Im Hinblick auf das Gebot gedrängter Darstellung der Entscheidungsgründe (§ 270 Abs 2 Z 5 StPO) war das Erstgericht auch nicht gehalten, den vollständigen Inhalt sämtlicher Aussagen wie überhaupt alle Verfahrensergebnisse in extenso zu erörtern und darauf zu untersuchen, inwieweit sie für oder gegen diese oder jene Darstellung sprechen. Es genügt, wenn das Gericht im Urteil in gedrängter Form die entscheidenden Tatsachen bezeichnet sowie schlüssig und zureichend begründet, warum es von der Richtigkeit seiner Annahme überzeugt ist, ohne dagegensprechende wesentliche Umstände mit Stillschweigen zu übergehen (vgl Danek, WK-StPO § 270 Rz 24).

Soweit die Beschwerde - neben der unbeanstandet gebliebenen Verletzungsfolge eines muskulären Hartspannes über der gesamten Halswirbelsäule - die Feststellung weiterer Verletzungen der Kerstin M***** (nämlich einer kreisförmigen Abschürfung am Schädeldach sowie einer Schwellung im Hinterhauptsbereich) als mangelhaft begründet kritisiert, übersieht sie, dass die Tatrichter diese Verletzungen nicht nur aus den Angaben dieser Zeugin (S 7/ON 15, S 35/ON 25), sondern auch aus den von der Sachverständigen Dr. G***** (vgl S 47/ON 25) erörterten Krankenunterlagen ableiteten (US 8). Im Übrigen kann die in den Entscheidungsgründen zum Ausdruck kommende sachverhaltsmäßige Bejahung oder Verneinung bloß einzelner von mehreren erheblichen Umständen (hier einzelner Verletzungsbilder), welche erst in der Gesamtschau mit anderen zum Ausspruch über entscheidende Tatsachen führen, aus Z 5 nicht bekämpft werden (vgl Ratz, WK-StPO § 281 Rz 410; 12 Os 38/04 uva), wenn darin - wie hier - in diesem Einzelumstand erkennbar nicht eine notwendige Bedingung für die Feststellungen hinsichtlich einer entscheidenden Tatsache zu erblicken ist.

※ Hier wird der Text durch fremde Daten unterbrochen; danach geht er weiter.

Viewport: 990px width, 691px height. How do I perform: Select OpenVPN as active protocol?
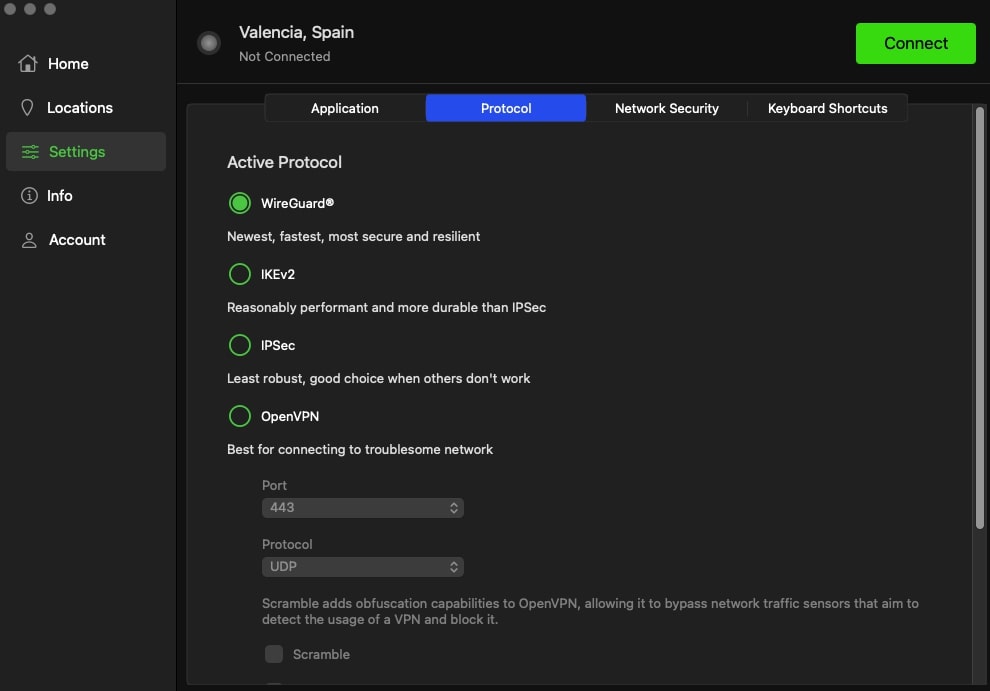[240, 416]
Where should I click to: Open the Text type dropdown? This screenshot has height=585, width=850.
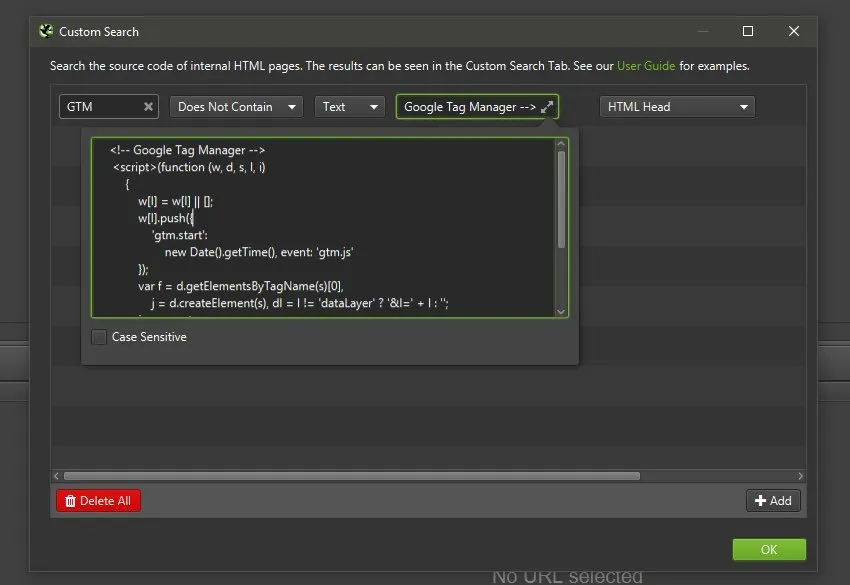point(349,107)
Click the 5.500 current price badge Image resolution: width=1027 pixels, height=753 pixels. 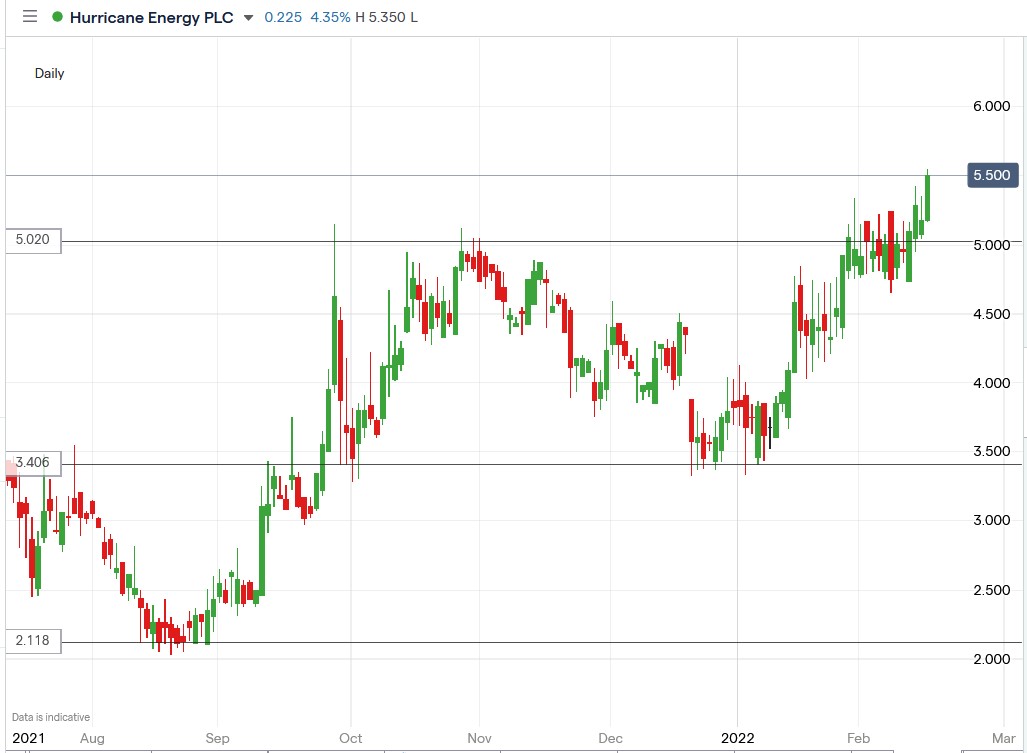(993, 174)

Die weitere Beschwerdeargumentation, es sei aufgrund der akustischen Gegebenheiten vor Ort nicht möglich, Hundegebell zu vernehmen und es gebe keinerlei Anhaltspunkte für die Anwesenheit dritter Personen vor Ort, vor denen der Angeklagte in den Wald hätte flüchten müssen (US 7), richtet sich ausschließlich gegen aus Z 5 nicht anfechtbare - weil für das Vorliegen einer entscheidenden Tatsache nicht maßgebende - Ausführungen (Ratz, WK-StPO § 281 Rz 409), welche überdies nicht ohne Begründung geblieben sind (US 9 und 10).

Das - auf einen Widerspruch abzielende - Argument, es wäre dem Angeklagten ein Streicheln der Scheide der Zeugin Kerstin M***** oberhalb der Hose - ohne dass deren Hose (zumindest teilweise) heruntergezogen gewesen wäre - gar nicht möglich gewesen, entzieht sich einer inhaltlichen Erwiderung, da offenbar der Sinngehalt der erstgerichtlichen Konstatierung (US 6) vom Beschwerdeführer fehlgedeutet wird.

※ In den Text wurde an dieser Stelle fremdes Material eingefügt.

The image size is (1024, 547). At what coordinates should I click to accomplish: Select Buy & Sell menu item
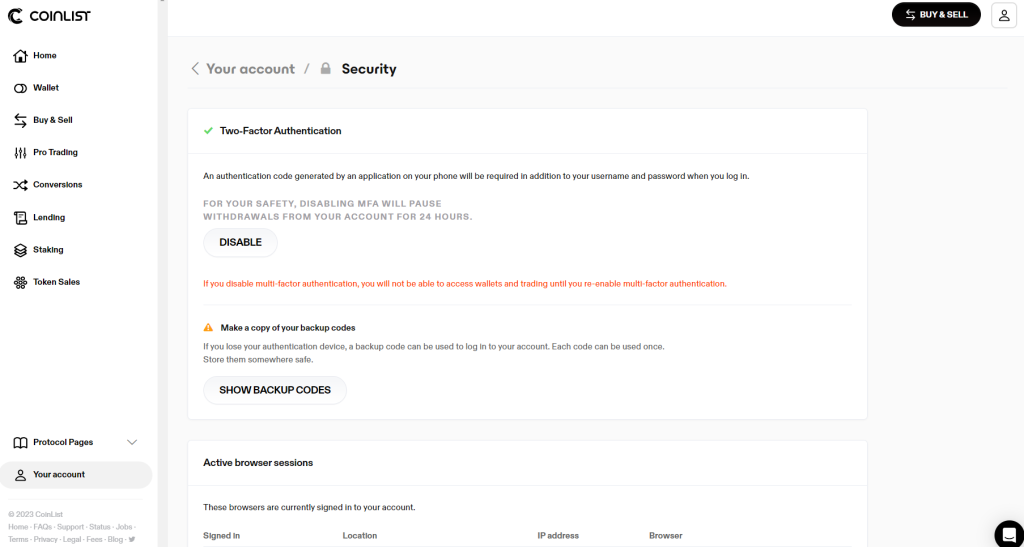(52, 120)
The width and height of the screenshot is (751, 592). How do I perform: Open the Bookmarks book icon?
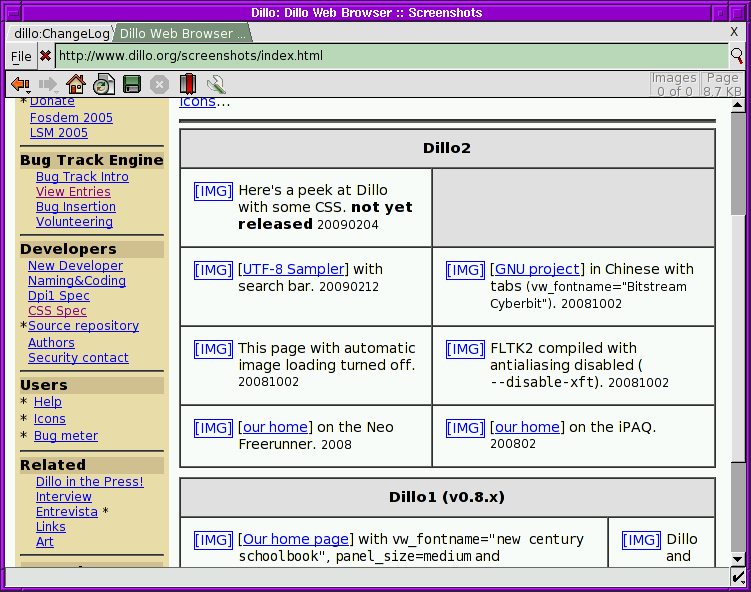(188, 84)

Die Tatsachenrüge (Z 5a) wiederholt im Wesentlichen die Argumente der Mängelrüge, greift neuerlich lediglich einzelne Teile der Aussage der Kerstin M***** kontextentkleidet heraus und versucht - anhand allgemeiner Erfahrungssätze sowie unter Hinweis auf die Verantwortung des Angeklagten - die Glaubwürdigkeit der Belastungszeugin zu erschüttern und daraus für den Angeklagten erfolgversprechende Schlüsse abzuleiten.

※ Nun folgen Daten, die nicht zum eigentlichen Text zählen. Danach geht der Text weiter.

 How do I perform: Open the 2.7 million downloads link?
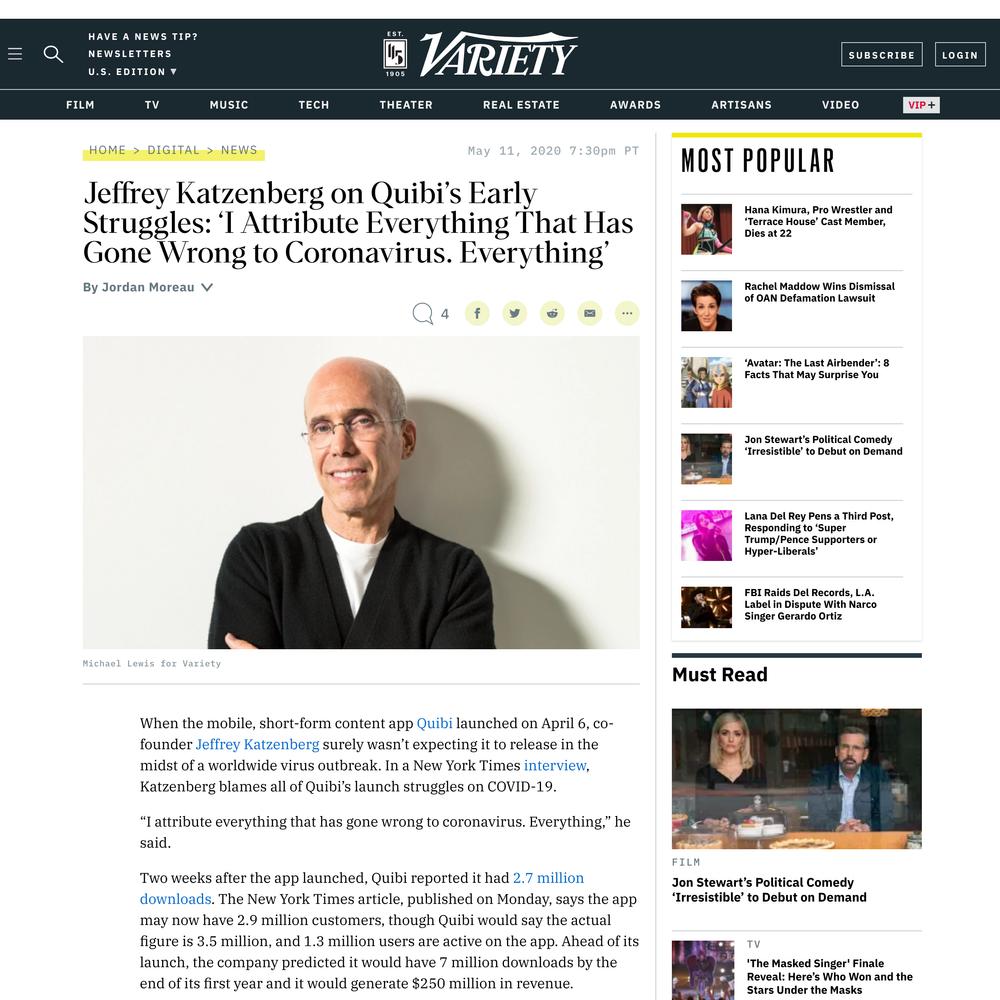pos(362,888)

Der Nichtigkeitsgrund der Z 5a greift seinem Wesen nach jedoch erst dann, wenn Beweismittel, die in der Hauptverhandlung vorkamen oder vorkommen hätten können und dürfen, nach allgemein menschlicher Erfahrung gravierende Bedenken gegen die Richtigkeit der bekämpften Urteilsannahmen aufkommen lassen, mit anderen Worten intersubjektiv gemessen an Erfahrungs- und Vernunftssätzen eine unrichtige Lösung der Schuldfrage qualifiziert nahelegen (vgl 15 Os 91/07g). Die hier angestrebte, über diese Prüfung hinausgehende Auseinandersetzung mit der Überzeugungskraft von Beweisergebnissen - wie es die Berufung wegen Schuld im Einzelrichterverfahren einräumt - wird dadurch nicht ermöglicht (Ratz, WK-StPO Rz 490 f).

Die Nichtigkeitsbeschwerde war daher bereits bei nichtöffentlicher Beratung sofort zurückzuweisen (§ 285d Abs 1 Z 1 und 2 StPO), woraus die Zuständigkeit des Oberlandesgerichts Graz zur Erledigung der Berufung und der implizierten Beschwerde folgt (§§ 285i, 498 Abs 3 StPO).

Die Kostenentscheidung gründet sich auf § 390a Abs 1 StPO.